### [Do this]
Copy the records below word for word, starting at the beginning and going on through the line that contains "pyautogui.click(x=437, y=721)". Leave the pictures out of your copy.

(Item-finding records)
☆ ☆ ☆ ☆ ☆

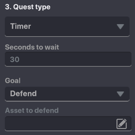Open the Goal dropdown showing Defend

click(67, 94)
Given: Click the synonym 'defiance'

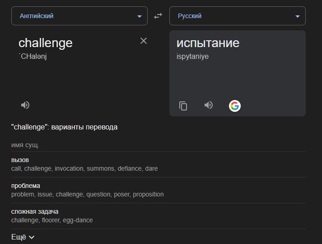Looking at the screenshot, I should click(x=130, y=168).
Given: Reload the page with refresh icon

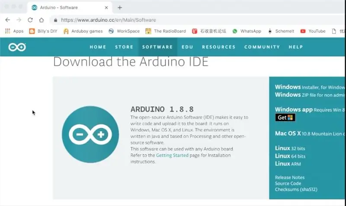Looking at the screenshot, I should (x=30, y=20).
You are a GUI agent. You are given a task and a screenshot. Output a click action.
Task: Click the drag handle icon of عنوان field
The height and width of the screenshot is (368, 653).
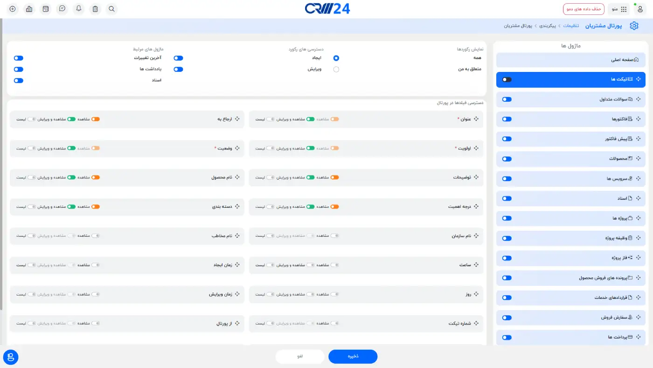click(x=476, y=119)
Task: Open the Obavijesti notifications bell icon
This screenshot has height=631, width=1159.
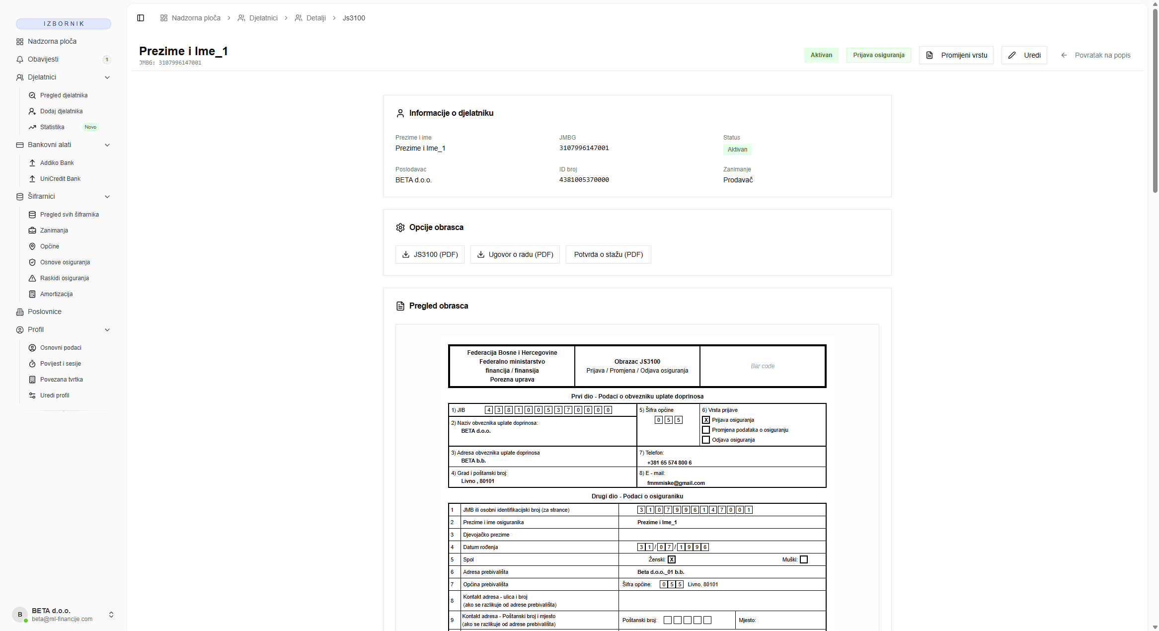Action: (x=19, y=59)
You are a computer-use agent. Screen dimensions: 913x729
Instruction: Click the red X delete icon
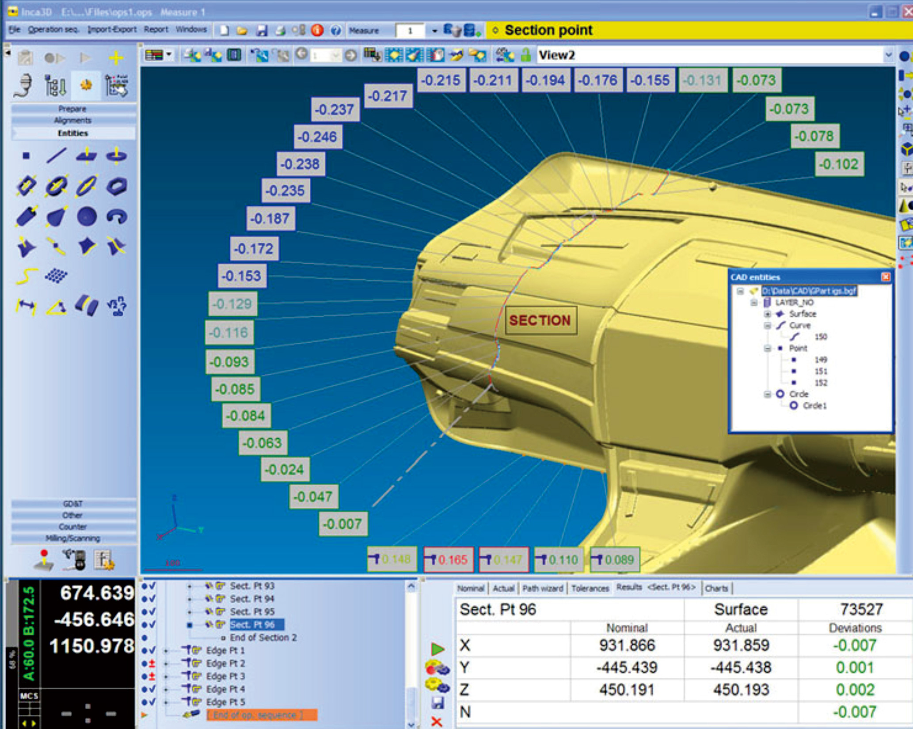pyautogui.click(x=437, y=721)
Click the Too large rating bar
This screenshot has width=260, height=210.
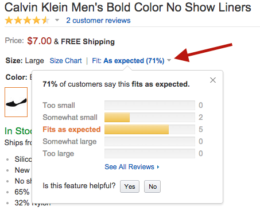click(150, 153)
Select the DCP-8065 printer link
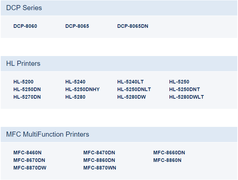238x180 pixels. pos(77,26)
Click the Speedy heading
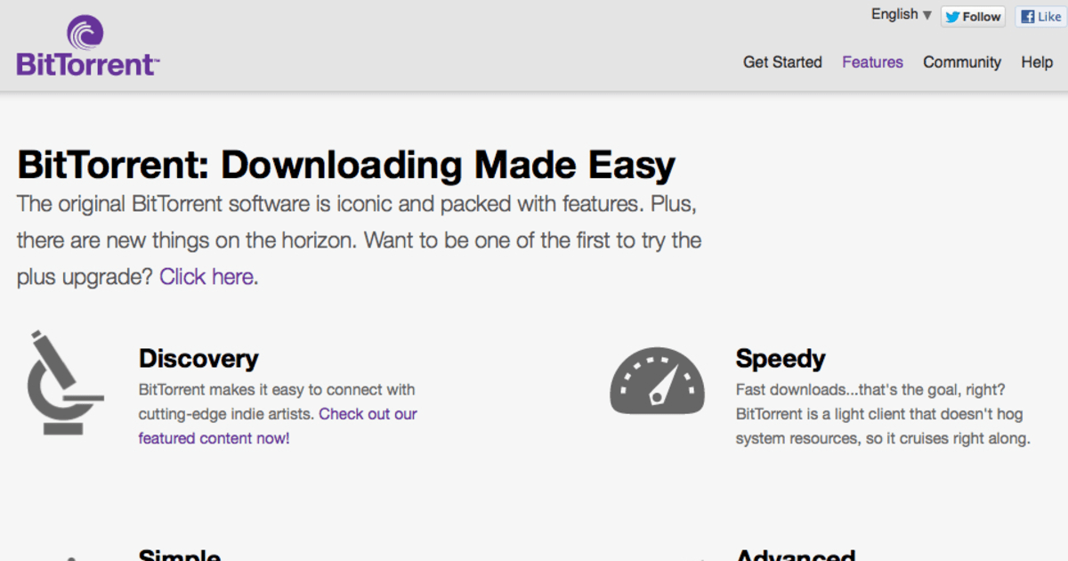This screenshot has height=561, width=1068. [781, 360]
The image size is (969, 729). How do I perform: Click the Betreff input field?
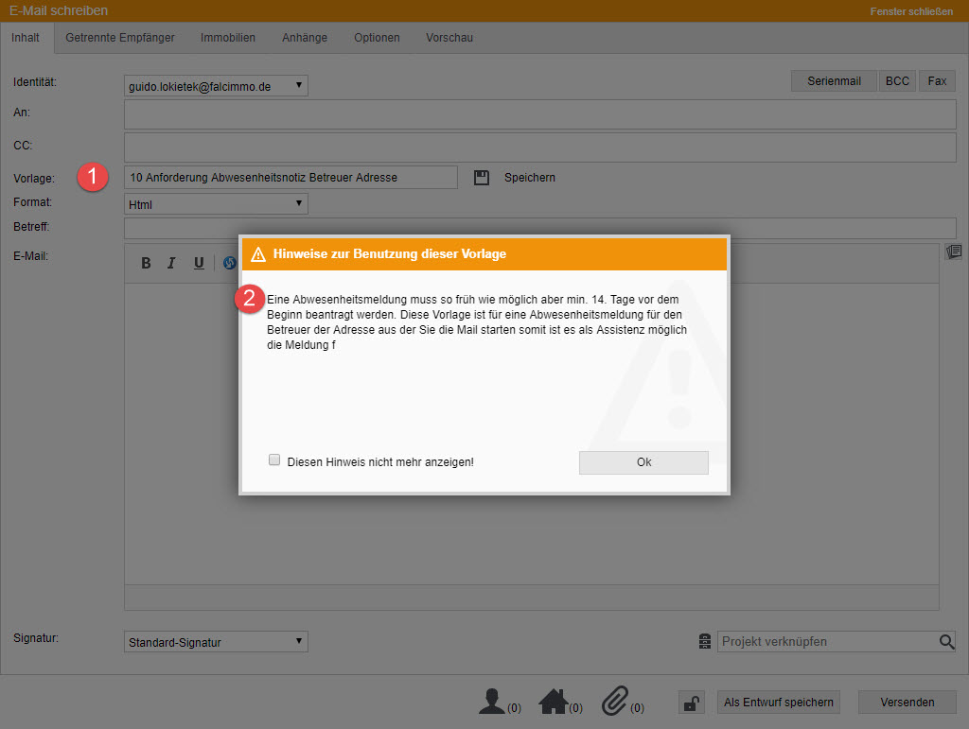(539, 228)
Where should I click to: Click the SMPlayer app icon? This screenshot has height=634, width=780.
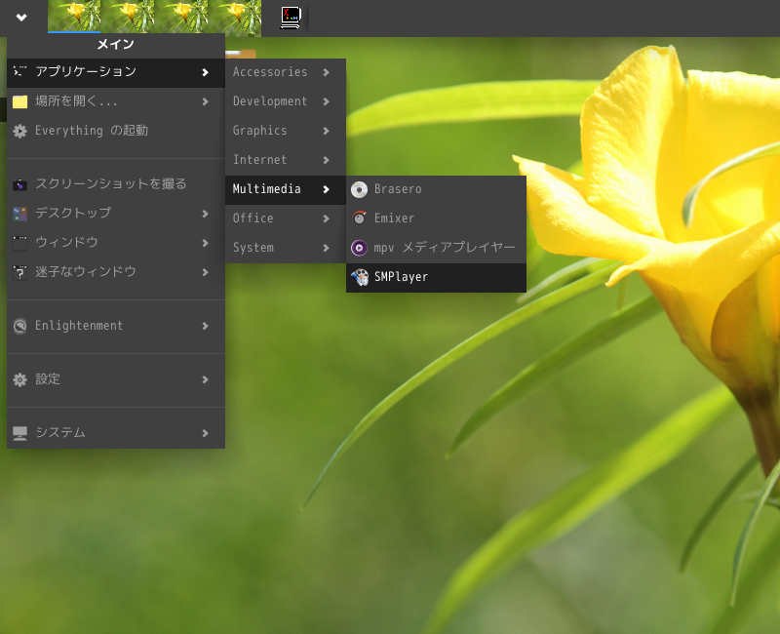359,277
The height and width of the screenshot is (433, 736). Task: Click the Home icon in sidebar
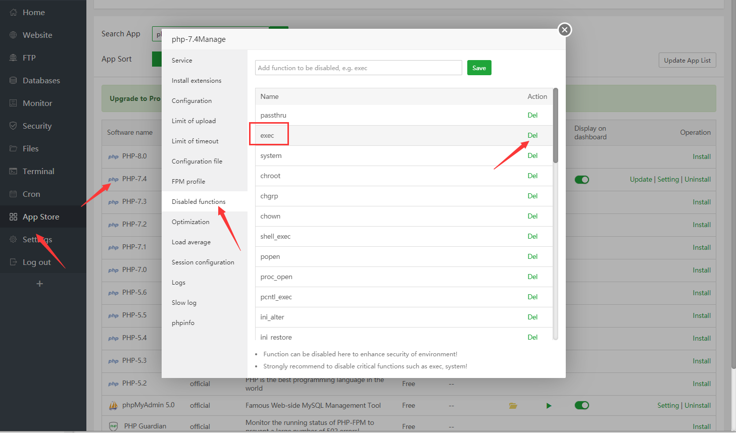pyautogui.click(x=14, y=13)
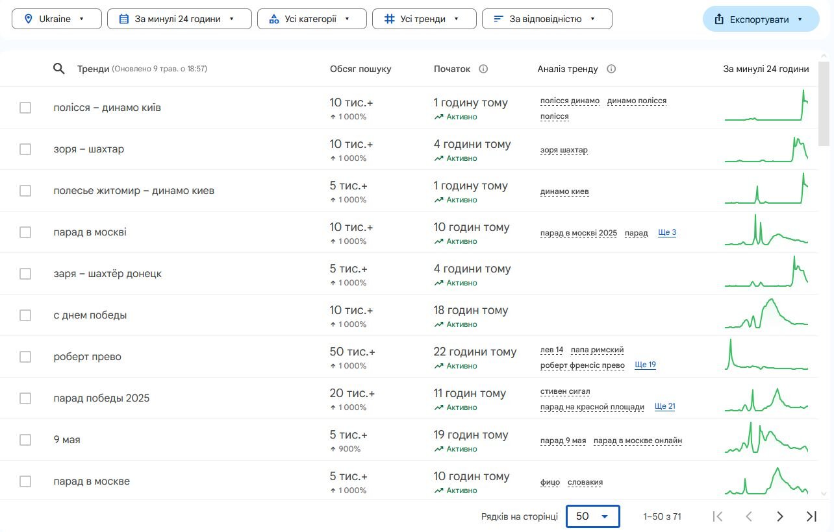834x532 pixels.
Task: Open the rows per page selector showing 50
Action: pos(593,516)
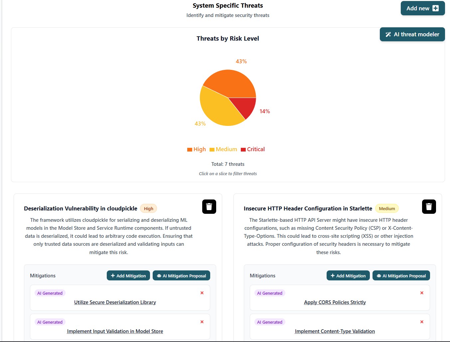Viewport: 450px width, 342px height.
Task: Delete the cloudpickle deserialization threat
Action: coord(209,206)
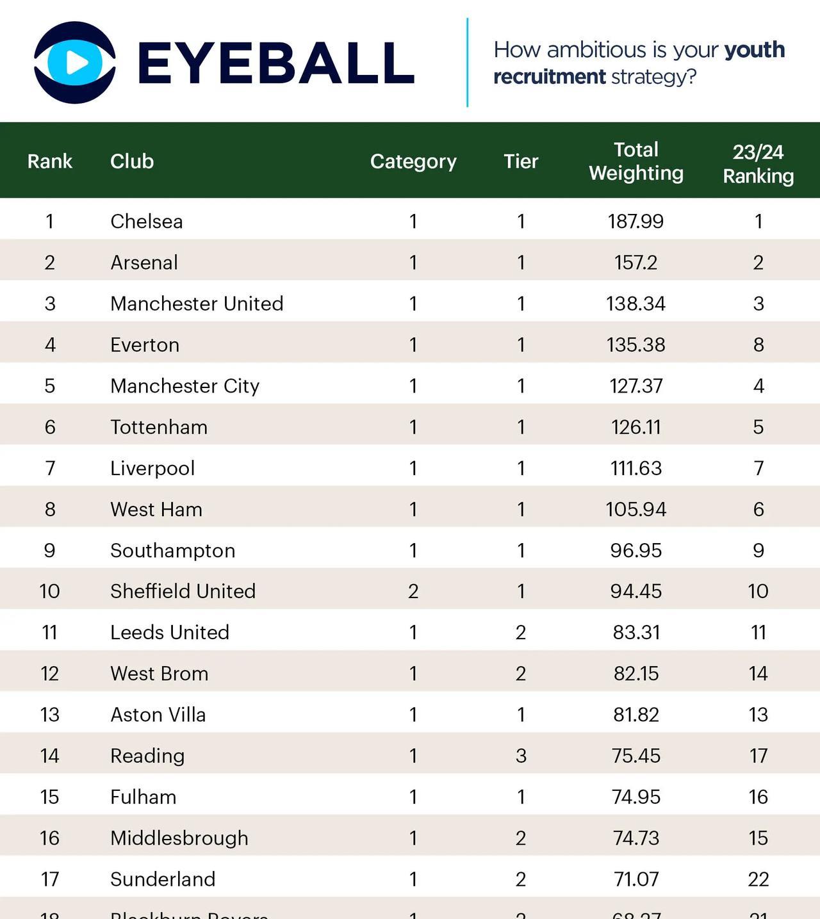Click the Rank column header
820x919 pixels.
[x=50, y=161]
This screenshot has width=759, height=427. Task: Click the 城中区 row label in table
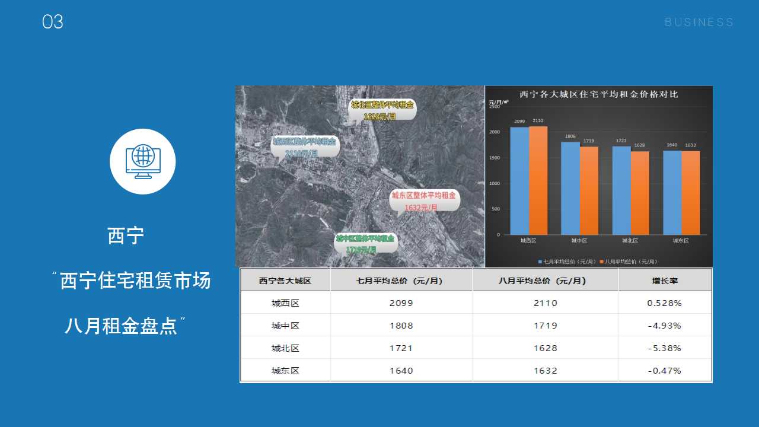(285, 326)
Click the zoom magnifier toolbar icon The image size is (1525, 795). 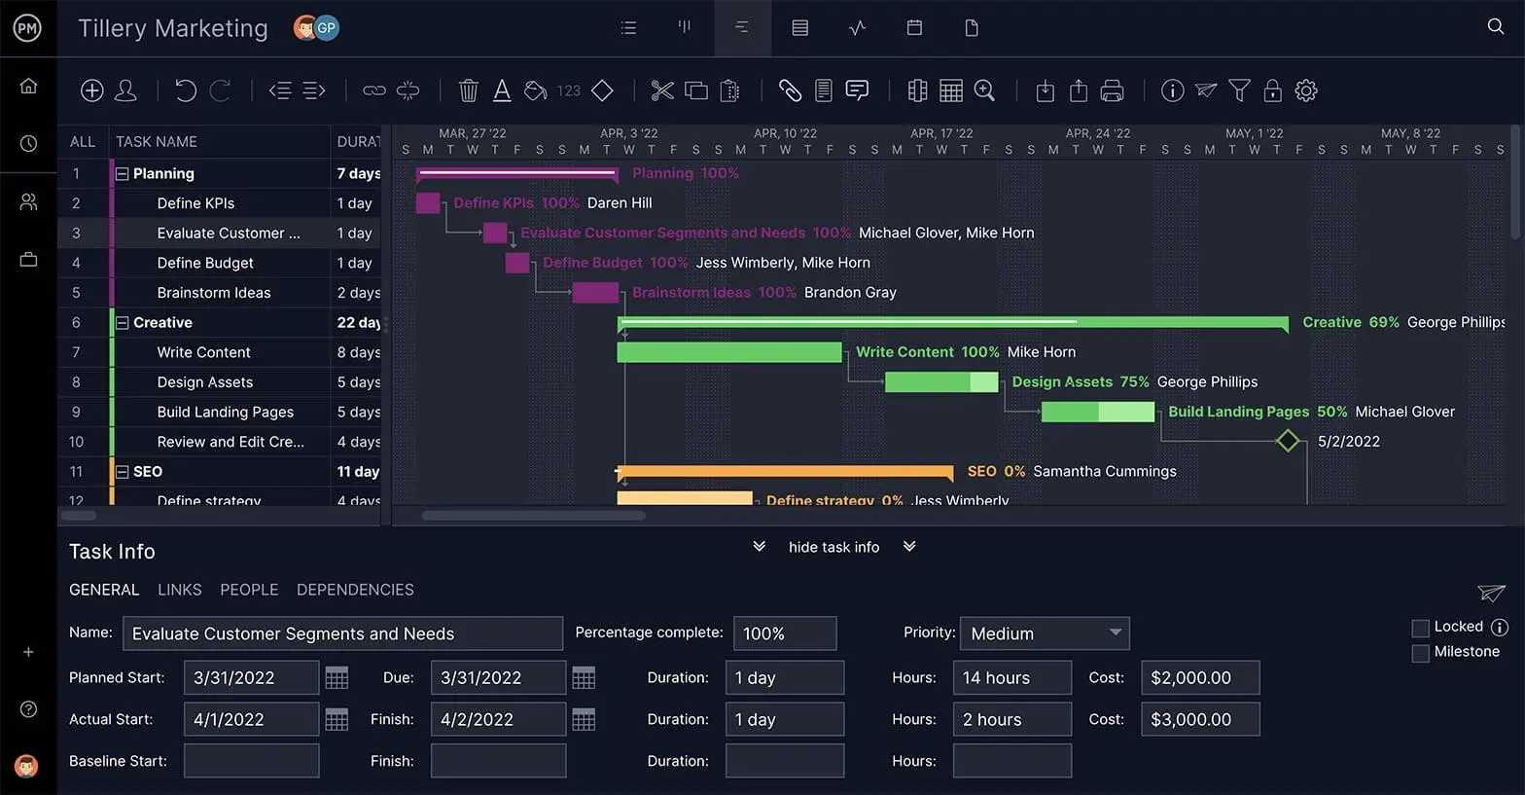click(x=984, y=90)
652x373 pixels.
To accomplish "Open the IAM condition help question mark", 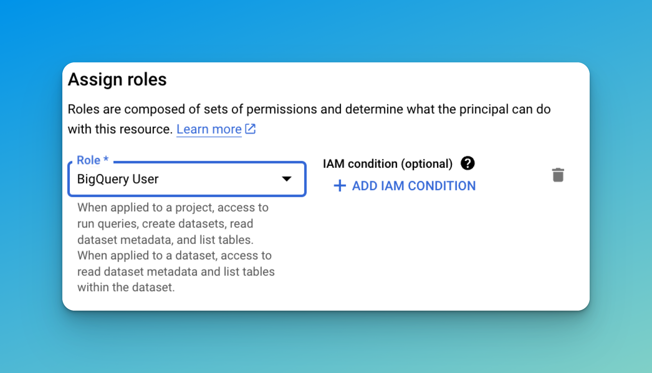I will click(x=467, y=163).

☆ ☆ ☆ ☆ ☆

### [Task answer]
Open the Goal dropdown showing Defend

click(67, 94)
Given: Click the synonym 'defiance'

Looking at the screenshot, I should click(x=130, y=168).
Given: Reload the page with refresh icon

Looking at the screenshot, I should (x=30, y=20).
You are a GUI agent. You are given a task and a screenshot. Output a click action.
Task: Click the drag handle icon of عنوان field
The height and width of the screenshot is (368, 653).
click(x=476, y=119)
Task: Open the Obavijesti notifications bell icon
This screenshot has height=631, width=1159.
Action: (x=19, y=59)
You are a computer-use agent. Screen dimensions: 913x729
Instruction: Click the red X delete icon
pyautogui.click(x=437, y=721)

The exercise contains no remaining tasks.